Ich merke, Sie sind doch ob der vielen Stellschrauben ganz platt. Vertrauen Sie mir, es klappt schon. Vielleicht nicht beim ersten Mal, da hat uns unsere eigene Regelinterpretation ausgetrickst. Oder hat uns die Regel böswillig aufs Glattgleis geführt? Wie man die Bonusfunktionen auf den Auftragskarten nutzt, ist nicht unbedingt eindeutig beschrieben. Statt die Auftragskarte nach einmaliger Bonus-Nutzung auf der Seite liegen zu lassen, haben wir sie nach jeder Runde wieder zurück gedreht und erneut verwendet. Oha, das ging mächtig in die Hose, weil die Karten dann viel zu mächtig sind. Ein klitzekleiner Hinweis, dass sie eben nur ein einziges Mal zum Einsatz kommen, wäre schon sehr hilfreich gewesen. Überhaupt die Auftragskarten – auch ohne Bonusfunktion können einen zur Weißglut treiben! Entweder weil man die vielen Punkte nicht abgreifen kann oder weil ein anderer fett viele Punkte für seine Auftragskarte bekommt. Alles klar soweit?!
Ach, da steht ja noch der Vermesser dumm herum. Den zur Arbeit zu schicken, ist auf den ersten Anschein nur eine Art Notlösung. Wer ihn aber von der Talstationen bis auf den Gipfel schickt, erzielt am Ende satte 21 Punkte. Er muss dafür nur Runde um Runde den Berg hinauf gescheucht werden. Jetzt alles klar?!
Also, nochmal zum mitlesen: SNOWDONIA ist ein Szene-Spiel. Nur Vielspieler kämen auf die Idee, sich das Spiel überhaupt zuzulegen. Für mich hat es jedenfalls ein paar entscheidende Momente. Es ist ein Worker-Placement-Spiel, es ist komplex, es ist ein Eisenbahnspiel. Jeder einzelner Punkt schon ein Muss. Dass es für mich noch einen besonderen Bonus hat, sollte sie gar nicht interessieren: Ich bin mit der Bahn den Snowdon rauf gefahren. Auf der Rückseite des Bretts lockt mich noch die Strecke von Porthmaddog zu den Schieferminen von BLAENAU FFESTINIOG. Die Schieferminen habe ich übrigens auch besucht. Da hat es in Strömen geregnet, aber unter der Erde, in den riesigen Schieferhöhlen, störte das kaum.

Wolfgang Friebe

Tony Boydell: SNOWDONIA für 1 bis 5 Spieler mit Illustrationen von Tony Boydell, Charlie Paull und Klemens Franz bei Lookout Spiele und Surprised Stare Games Ltd. 2012

Diese Rezension erschien zuerst in Fairplay 103, April/Juni 2013 

Ein paar Fragen an Tony Boydell, den Autor von SNOWDONIA:

Fairplay: Wie lange braucht man, um auf den Snowdon zu kommen?
Tony Boydell: Ah, ich bin nie selbst den Snowdon herauf gewandert.
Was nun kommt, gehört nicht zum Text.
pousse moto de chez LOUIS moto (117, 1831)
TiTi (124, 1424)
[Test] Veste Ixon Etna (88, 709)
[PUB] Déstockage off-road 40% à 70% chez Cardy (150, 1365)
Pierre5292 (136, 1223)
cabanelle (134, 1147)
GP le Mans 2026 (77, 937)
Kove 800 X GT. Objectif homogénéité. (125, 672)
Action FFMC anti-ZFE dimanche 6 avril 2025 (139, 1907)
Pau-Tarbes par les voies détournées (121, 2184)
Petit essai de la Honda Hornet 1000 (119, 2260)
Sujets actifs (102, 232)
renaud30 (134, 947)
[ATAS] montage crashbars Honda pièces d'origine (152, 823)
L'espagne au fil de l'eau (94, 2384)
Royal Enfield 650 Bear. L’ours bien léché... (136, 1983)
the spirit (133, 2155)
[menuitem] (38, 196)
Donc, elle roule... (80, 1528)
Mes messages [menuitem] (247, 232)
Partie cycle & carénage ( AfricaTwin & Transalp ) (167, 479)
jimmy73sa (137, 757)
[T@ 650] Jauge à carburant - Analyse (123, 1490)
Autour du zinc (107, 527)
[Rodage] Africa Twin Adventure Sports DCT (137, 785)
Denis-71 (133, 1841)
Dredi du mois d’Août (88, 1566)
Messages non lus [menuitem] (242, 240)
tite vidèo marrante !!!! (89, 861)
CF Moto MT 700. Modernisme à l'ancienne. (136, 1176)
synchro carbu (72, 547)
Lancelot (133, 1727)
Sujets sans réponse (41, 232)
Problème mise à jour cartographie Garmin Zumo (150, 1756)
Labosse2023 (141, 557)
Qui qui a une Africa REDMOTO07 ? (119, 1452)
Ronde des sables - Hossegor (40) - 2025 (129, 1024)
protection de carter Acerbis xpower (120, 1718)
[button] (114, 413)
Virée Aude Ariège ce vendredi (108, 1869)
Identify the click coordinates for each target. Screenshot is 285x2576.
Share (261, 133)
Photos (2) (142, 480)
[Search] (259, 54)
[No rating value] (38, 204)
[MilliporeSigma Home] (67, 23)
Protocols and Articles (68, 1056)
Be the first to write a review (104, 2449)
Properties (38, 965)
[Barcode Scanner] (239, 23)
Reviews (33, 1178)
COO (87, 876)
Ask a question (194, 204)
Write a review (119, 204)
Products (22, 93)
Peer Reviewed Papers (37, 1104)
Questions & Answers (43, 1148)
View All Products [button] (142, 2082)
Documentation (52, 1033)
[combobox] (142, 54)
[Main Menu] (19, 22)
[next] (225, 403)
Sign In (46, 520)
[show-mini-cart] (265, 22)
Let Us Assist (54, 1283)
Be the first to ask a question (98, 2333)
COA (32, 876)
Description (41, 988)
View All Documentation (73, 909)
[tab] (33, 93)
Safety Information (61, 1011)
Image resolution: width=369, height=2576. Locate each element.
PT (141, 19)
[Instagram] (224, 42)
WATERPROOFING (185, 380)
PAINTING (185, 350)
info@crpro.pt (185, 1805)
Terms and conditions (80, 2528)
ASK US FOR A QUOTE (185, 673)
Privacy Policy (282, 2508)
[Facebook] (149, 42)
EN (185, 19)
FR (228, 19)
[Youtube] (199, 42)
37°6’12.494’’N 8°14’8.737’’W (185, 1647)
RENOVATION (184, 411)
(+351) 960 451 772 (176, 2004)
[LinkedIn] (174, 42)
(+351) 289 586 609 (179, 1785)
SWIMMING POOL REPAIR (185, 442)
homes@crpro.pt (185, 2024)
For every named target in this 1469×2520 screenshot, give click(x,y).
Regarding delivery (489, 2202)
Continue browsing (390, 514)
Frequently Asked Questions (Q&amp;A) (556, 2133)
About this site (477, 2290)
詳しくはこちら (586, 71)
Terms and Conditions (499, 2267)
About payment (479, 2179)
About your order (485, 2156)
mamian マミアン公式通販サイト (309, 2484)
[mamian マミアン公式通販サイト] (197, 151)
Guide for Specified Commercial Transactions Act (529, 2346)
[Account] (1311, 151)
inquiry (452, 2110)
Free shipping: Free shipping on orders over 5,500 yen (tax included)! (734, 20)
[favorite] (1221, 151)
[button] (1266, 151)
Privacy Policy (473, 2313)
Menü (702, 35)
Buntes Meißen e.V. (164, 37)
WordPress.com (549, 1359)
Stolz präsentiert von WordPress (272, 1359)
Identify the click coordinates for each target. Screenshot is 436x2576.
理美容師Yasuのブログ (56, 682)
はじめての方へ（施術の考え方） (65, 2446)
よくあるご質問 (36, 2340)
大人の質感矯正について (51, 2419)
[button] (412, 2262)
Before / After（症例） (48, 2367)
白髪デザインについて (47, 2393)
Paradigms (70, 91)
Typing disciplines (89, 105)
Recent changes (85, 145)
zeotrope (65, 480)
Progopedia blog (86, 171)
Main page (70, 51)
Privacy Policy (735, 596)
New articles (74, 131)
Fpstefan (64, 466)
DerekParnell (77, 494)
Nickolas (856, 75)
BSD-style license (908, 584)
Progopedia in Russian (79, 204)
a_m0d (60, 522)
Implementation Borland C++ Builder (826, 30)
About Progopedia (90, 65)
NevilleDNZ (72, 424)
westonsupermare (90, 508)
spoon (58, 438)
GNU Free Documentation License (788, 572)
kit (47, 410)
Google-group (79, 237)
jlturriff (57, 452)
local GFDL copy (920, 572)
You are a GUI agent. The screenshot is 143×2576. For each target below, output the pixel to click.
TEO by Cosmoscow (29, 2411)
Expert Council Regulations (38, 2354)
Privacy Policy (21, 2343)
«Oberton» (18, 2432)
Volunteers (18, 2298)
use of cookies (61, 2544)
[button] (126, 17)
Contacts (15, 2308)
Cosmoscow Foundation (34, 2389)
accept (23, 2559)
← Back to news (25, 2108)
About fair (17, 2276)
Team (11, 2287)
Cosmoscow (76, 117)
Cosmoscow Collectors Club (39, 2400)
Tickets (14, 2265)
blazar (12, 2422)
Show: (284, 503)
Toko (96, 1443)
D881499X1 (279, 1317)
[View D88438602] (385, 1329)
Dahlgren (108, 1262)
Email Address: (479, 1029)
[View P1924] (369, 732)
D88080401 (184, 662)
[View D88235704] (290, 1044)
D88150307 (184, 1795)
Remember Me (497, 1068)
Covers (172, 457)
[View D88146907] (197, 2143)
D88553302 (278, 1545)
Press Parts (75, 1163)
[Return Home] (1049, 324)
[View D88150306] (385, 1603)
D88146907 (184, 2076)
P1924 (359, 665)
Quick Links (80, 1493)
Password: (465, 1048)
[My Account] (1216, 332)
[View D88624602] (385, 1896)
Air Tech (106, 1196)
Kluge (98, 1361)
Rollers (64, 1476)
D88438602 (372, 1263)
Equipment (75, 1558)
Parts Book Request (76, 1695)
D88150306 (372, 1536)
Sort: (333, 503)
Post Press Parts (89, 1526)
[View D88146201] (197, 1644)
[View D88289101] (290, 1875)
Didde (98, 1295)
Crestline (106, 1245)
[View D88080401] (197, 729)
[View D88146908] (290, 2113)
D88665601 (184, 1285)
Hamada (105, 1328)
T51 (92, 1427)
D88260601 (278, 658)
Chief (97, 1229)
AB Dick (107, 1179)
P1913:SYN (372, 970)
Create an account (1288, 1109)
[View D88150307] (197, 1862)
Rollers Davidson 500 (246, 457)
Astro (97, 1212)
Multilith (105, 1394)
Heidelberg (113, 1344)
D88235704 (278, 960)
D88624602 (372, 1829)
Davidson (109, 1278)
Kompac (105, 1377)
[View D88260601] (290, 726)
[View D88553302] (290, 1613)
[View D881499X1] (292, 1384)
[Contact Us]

Als ich noch sehr jung war, bin ich mit meinen Eltern mit der Bahn rauf gefahren. Aus dem Internet weiß ich aber, dass man je nach Route ungefähr sechs Stunden braucht um auf den Gipfel und wieder runter zu gehen. Der Snowdon ist ein ziemlich freundlicher Berg – wirklich! Zur Viktorianischen Zeit haben die Leute die Bergtour sogar in Anzügen und Kleidern gemacht.

FP: Was ist besser: Mit der Bahn rauf oder runter zu fahren oder den Zug für beide Fahrten zu nehmen?
TB: Ich glaube, dass man entweder rauf und runter laufen oder rauf und runter fahren muss. Ich würde hoch laufen und runter fahren, aber das ist – glaube ich – nicht möglich. Ich denke, wer den Zug nimmt, hat oben nur wenig Zeit, bevor der Zug wieder runter fährt.

FP: Welche Auftragskarte lassen Sie nie liegen, wenn Sie die Chance haben, sie zu bekommen?
TB: Meine drei persönliche Favoriten:
Nummer 3 (nach allen Räumarbeiten kannst du das nächste Feld ebenfalls freiräumen), weil man damit viel Geröll bekommt und vielleicht ein paar Punkte machen kann, wenn man einen Bahnhof freiräumt.
Nummer 12 und 24, weil ich 4 Erz in 2 Stahl umwandeln kann ohne dass ich einen Arbeiter in die Werkstatt (Aktion C) schicken muss
Nummer 26 und 30 verdoppeln die Anzahl des Gerölls, das sich nehmen muss. Ja, gerne! Das nehme ich sogar mit, wenn mich Geröll sonst nicht interessiert, einfach um jemanden zu ärgern, der auf Geröll aus ist.
Grundsätzlich ist alles gut, was einem eine zusätzliche Aktion verschafft … aber gut sind ebenfalls Karten, die einem einen Rabatt verschaffen … und alle andere Karten auch! Es sind schließlich nur 30 Karten im Stapel, für mich sind alle gleich nützlich.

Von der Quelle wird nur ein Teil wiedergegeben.